With Williams supplying a backbone fiber network, Intermedia gets
access to high-capacity private line services, collocated equipment
space at Williams facilities, and other carrier-level products. "We
must devote considerable resources to managing relationships with a
half dozen carriers," says David Ruberg, Intermedia chairman,
president, and chief executive officer. "With this new agreement, we
acquire the option to outsource our city-to- city network requirements
to Williams and let them either provide us capacity directly or manage
our overall network."
...Banging out Bandwidth
The Williams activity "is another example that the world appetite
for bandwidth is insatiable - and there's no end in sight," Ryan Hankin
Kent's Savage concludes. (Jim Gipson, Williams, 918/588- 4740; Lucia
Graziano, Ascend, 978/952-1291; Dave Banks, U S West, 303/896-3040;
Tammy Snook, MediaOne, 904/619-3628; Chris Brown, Intermedia,
813/829-2408)
Busting the Backbone
With Williams [WMB] embracing an ATM and SONET strategy to handle
multiple protocols on a national network, industry experts are weighing
in on the fiber Jihad - a veritable holy war over the best strategy to
carry IP, ATM, and SONET traffic on one network.

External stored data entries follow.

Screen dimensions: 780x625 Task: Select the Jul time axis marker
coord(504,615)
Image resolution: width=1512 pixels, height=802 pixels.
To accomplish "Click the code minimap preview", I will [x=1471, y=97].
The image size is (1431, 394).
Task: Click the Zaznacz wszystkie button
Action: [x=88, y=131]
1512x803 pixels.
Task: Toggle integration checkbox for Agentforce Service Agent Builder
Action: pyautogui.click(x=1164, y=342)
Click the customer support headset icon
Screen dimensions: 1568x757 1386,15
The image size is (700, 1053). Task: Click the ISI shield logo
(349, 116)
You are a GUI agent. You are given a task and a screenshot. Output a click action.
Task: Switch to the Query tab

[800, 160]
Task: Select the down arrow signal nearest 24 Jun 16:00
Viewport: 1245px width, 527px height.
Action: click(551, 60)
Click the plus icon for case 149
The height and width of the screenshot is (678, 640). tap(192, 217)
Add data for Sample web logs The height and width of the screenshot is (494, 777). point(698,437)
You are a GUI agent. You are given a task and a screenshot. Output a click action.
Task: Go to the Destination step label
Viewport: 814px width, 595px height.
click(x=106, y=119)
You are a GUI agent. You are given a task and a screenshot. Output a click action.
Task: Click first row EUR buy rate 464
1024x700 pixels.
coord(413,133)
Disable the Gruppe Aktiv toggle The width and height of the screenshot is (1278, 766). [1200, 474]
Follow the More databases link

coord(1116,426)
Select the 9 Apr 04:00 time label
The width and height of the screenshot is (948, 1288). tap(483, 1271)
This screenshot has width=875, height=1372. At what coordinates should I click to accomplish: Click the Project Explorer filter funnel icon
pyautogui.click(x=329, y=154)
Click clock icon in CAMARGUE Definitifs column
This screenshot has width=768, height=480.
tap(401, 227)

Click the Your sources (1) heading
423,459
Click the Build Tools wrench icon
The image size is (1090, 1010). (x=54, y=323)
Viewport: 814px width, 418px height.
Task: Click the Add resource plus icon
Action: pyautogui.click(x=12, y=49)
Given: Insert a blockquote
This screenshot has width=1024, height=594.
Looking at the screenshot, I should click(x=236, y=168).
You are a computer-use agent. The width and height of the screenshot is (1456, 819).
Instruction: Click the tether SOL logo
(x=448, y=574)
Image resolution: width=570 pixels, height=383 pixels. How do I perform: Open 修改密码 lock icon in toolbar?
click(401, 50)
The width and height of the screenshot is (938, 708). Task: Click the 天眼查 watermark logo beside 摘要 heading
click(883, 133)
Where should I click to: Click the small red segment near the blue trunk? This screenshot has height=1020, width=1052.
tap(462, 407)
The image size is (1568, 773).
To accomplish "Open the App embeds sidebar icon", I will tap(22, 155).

Qwest [QWST], for instance, is working with Cisco [CSCO] and counting
on Internet protocol (IP) equipment advances to usher in an all-IP
network that carries all multimedia services. "The whole world is
moving toward IP," says Nayel Shafei, Qwest's executive v.p., data
products. Although he acknowledges that IP routers can't keep up with
OC-192 SONET equipment, he predicts major advancements in routing rates
this year.
"The whole world has discovered that ATM is not for the backbone,"
Shafei says. He dismisses ATM as an attempt to resurrect circuit
switching and characterizes major ATM deployments as "the last gasp of
a dinosaur."
"We believe there will be significant movement to IP traffic," says
Gordon Martin, v.p. of sales and marketing for Williams Network. "But
there is also voice, data, and video traffic that can run on high-end
ATM." He concludes that "we would not articulate a pure IP or ATM
strategy," but instead would enable both with the most efficient
technology available.
"For a backbone network, ATM is a pretty logical choice," says
Dataquest Chief Analyst Brett Azuma. "It handles multiple media types
at that scale relatively efficiently." Shying away from the "religious
debate" over how to juggle IP, ATM, and SONET on a network, Azuma
concludes that, "I think what Williams is doing plays more to the
songbook that their clients have," citing RBOC preferences for ATM.
"The revenue generating potential of ATM is better than double that of
IP," claims Tom Nolle, president of consulting firm CIMI. Bucking
astronomical IP traffic projections, he says that as margins on voice
services fall, some 80 percent of carrier profit potential comes from
IP applications, while IP traffic makes up 40 percent of network
traffic. He sees Williams' use of ATM as a validation of ATM's ability
to balance the revenue/traffic equation.
Aggressively discounting the value of an IP backbone, he says that
"the advantage that ATM has is really compelling," despite the fact
that it was over-hyped in the early '90s. He cites ATM's ability to
handle both legacy and new services as key advantages and questions
IP's effectiveness at delivering voice and video.
Although passed by on the ATM side by Williams, Nortel [NT] - which
supplies both Qwest and Williams - is content with either IP or ATM
strategy. "I think what's really clear is that you need a SONET
network to underlie either one," says Greg Mumford, Nortel's general
manager and v.p. for SONET networks.
"We don't get religious on this," says Jeff Kiel, senior manager for
product marketing for the core switch division at Ascend [ASND], a
Cisco rival that also makes IP routers. "We will build products to
meet our customers' needs."
And customer needs may topple SONET's reign on the backbone. As
customers drive ATM quality-of-service improvements, Williams' Martin
makes clear that Williams Network will accommodate them - even if that
means displacing SONET.
A lot of people in the fiber space say high-capacity fiber eliminates
the need for ATM," Nolle concludes. "The Williams buy convincingly
demonstrates that glass is not enough."